The required output is all lines below that contain the word "Collapse".

Records from a data source:
....................

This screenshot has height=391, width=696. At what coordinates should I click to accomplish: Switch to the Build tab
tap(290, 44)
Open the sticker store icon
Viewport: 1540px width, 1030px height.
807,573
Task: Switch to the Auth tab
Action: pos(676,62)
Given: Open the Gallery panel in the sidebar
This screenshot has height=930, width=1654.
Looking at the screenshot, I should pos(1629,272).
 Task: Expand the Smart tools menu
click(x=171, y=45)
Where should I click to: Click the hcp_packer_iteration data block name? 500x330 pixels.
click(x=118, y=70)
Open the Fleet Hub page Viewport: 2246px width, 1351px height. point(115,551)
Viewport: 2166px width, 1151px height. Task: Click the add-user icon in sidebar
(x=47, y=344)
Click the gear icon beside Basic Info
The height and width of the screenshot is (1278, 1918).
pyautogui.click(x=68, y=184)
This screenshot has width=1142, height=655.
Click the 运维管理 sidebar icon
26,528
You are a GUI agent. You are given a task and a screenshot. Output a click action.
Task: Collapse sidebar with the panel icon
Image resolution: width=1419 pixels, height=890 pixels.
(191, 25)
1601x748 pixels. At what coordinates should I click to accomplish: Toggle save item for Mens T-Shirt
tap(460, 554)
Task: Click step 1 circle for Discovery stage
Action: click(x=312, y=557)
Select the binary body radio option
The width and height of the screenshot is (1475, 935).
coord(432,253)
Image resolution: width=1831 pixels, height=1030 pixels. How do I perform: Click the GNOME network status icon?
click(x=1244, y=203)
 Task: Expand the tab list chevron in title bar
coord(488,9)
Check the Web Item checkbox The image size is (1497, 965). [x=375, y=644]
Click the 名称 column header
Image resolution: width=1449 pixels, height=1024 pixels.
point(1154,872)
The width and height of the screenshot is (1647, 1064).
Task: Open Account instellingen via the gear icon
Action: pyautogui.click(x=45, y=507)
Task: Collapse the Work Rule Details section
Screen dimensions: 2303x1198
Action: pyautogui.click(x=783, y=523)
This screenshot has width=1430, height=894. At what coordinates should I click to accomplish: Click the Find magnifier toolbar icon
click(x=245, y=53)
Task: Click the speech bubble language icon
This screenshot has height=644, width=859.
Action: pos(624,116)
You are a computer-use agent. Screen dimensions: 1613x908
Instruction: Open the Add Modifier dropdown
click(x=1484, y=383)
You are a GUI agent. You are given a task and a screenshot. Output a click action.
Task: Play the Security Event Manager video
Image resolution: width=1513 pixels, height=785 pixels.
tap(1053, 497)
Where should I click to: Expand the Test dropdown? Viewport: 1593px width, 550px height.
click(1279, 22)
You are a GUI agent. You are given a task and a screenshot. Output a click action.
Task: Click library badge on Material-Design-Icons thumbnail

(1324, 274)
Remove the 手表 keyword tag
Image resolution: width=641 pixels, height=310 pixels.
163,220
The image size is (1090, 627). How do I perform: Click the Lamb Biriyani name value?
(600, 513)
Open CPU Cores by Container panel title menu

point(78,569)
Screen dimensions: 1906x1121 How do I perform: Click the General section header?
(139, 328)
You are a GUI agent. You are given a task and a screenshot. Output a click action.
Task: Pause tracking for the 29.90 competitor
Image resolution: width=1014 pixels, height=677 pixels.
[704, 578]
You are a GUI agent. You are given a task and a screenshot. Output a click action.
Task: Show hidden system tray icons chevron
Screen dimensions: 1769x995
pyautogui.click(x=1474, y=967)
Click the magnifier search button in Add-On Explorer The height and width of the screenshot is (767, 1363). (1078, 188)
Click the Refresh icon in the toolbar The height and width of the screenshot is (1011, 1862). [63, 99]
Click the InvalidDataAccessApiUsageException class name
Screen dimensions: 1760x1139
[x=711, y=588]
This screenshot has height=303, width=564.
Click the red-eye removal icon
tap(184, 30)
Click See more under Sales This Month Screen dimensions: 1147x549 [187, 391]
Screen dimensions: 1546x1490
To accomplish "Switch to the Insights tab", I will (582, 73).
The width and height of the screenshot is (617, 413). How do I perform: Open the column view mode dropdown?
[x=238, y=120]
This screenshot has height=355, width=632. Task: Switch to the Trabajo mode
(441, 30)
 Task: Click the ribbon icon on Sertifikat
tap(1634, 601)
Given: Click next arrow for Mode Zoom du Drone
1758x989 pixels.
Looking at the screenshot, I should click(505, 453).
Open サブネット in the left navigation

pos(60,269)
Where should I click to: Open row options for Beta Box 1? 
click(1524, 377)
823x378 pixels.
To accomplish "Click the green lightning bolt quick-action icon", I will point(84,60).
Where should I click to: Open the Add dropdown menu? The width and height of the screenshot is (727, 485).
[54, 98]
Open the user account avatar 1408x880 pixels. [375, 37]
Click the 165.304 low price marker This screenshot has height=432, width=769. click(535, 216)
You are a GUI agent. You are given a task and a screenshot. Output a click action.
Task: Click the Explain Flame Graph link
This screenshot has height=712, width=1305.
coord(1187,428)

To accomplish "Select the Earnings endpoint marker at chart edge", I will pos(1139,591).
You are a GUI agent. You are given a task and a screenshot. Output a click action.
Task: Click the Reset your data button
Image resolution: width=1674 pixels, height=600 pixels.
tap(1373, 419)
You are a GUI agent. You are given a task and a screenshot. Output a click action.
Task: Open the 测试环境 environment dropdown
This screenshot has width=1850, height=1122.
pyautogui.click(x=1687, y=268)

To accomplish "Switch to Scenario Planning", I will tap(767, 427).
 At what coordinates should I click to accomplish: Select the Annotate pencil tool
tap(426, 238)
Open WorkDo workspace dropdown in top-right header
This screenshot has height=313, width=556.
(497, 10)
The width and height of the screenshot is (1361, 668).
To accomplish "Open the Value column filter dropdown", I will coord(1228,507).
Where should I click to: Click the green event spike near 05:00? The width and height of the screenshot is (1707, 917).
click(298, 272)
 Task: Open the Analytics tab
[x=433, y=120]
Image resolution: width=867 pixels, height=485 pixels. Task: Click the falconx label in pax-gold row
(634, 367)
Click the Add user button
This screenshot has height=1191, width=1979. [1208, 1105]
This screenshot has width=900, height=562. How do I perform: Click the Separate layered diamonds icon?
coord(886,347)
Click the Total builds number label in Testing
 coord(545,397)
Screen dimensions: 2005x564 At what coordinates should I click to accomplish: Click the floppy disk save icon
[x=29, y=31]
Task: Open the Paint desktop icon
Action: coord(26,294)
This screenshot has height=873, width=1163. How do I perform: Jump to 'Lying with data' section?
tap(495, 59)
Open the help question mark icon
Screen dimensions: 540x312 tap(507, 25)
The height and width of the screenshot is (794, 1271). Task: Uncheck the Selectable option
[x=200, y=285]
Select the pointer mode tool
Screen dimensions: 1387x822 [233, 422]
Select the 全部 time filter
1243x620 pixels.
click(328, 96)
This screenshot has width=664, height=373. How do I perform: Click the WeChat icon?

....................

**Written solution**
Task: Collapse sidebar with the panel icon
Task: Collapse the Work Rule Details section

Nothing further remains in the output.